I do thoroughly enjoy a good advocacy based discussion on the merits of different proposed IDs for obscure little puzzle birds, and Luke, if your chosen battleground this time around (er, I mean discussion perspective) is to elucidate for Alex and I as to just why it is this short-tailed gray bird with no wing bars is a Pine Warbler, then I eagerly await your reply! :bounce:
Like Alex as well, the first couple times I looked at it, I had to pass, I was sure it was no Pine Warbler (in my opinion), but had no idea what it was. Then I got to thinking about obscure drab gray backed birds with yellow up front, eventually thought to look very carefully at the rump, and things got interesting. Particularly, as with every characteristic I looked at in closer detail, Cape May was reinforced (imo), and Pine had further difficulties, just 1-2-3-4-5-6-7-8-9-10-11-12-13-14-15. Fun!
So, to respond to Luke's points, while I await enlightenment as to the case for Pine in his next post (
),
1. I don't like the bill either, like I said. All I can say is that we have all seen familiar birds look strange in some circumstances, and I have to assume the effect of the rain on the poor little bird makes the bill look strange compared to our usual head frame of reference.
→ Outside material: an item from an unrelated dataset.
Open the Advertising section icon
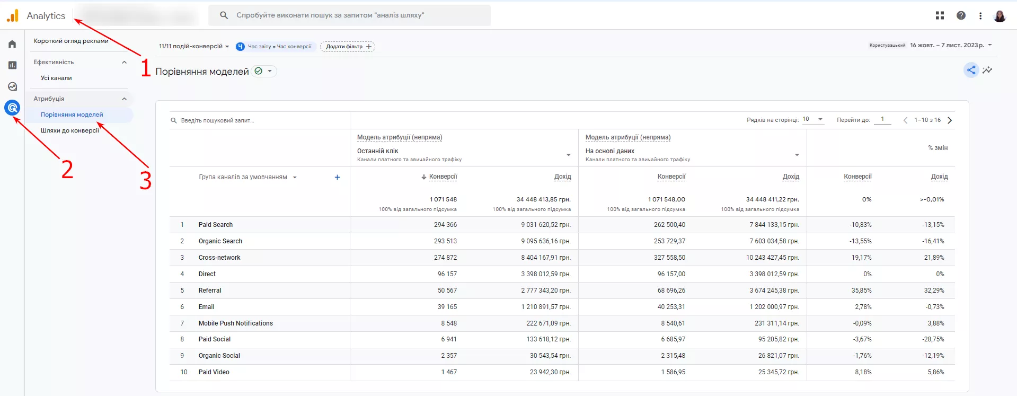The image size is (1017, 396). tap(12, 108)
2. When tracking down obscure little birds high ahead as they dart in and out of foliage, trying to narrow down the species, one of the things I appreciate about Cape Mays is something they have that most streaked warblers don't: ventral streaking. To my eye, the bird does look "obscurely streaked" with "blurry" little low contrast streaks, which is what you want in a hatch year female. What is even most interesting is the streaking looks darkest right at the ventral area (look at the middle photo in particular), which is perfect for Cape May but wrong for most warblers, including Pine.
3. Hatch year females can have particularly dull and greenish rump coloration, and the lighting and angle aren't great -- I just know that I distinctly see some yellow/green amongst the gray right at the rump.
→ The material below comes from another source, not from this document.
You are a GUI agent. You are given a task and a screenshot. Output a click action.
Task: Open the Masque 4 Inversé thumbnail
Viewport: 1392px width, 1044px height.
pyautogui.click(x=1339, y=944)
4. I phrased my observation poorly on the neck coloring, you are correct that both species are characterized by light yellowish necks contrasting with dark auriculars. However, with Cape May female it a strong
contrast between gray auriculars and broad white yellow band then gray mantle -- like this bird. Pine is subtler, olive / pale greenish yellow / olive. Do you really want to say that dark gray / yellow / dark gray is Pine?
5. I don't like the head either, but I think the feathers being plastered down does make the usual jizz comparisons suspect.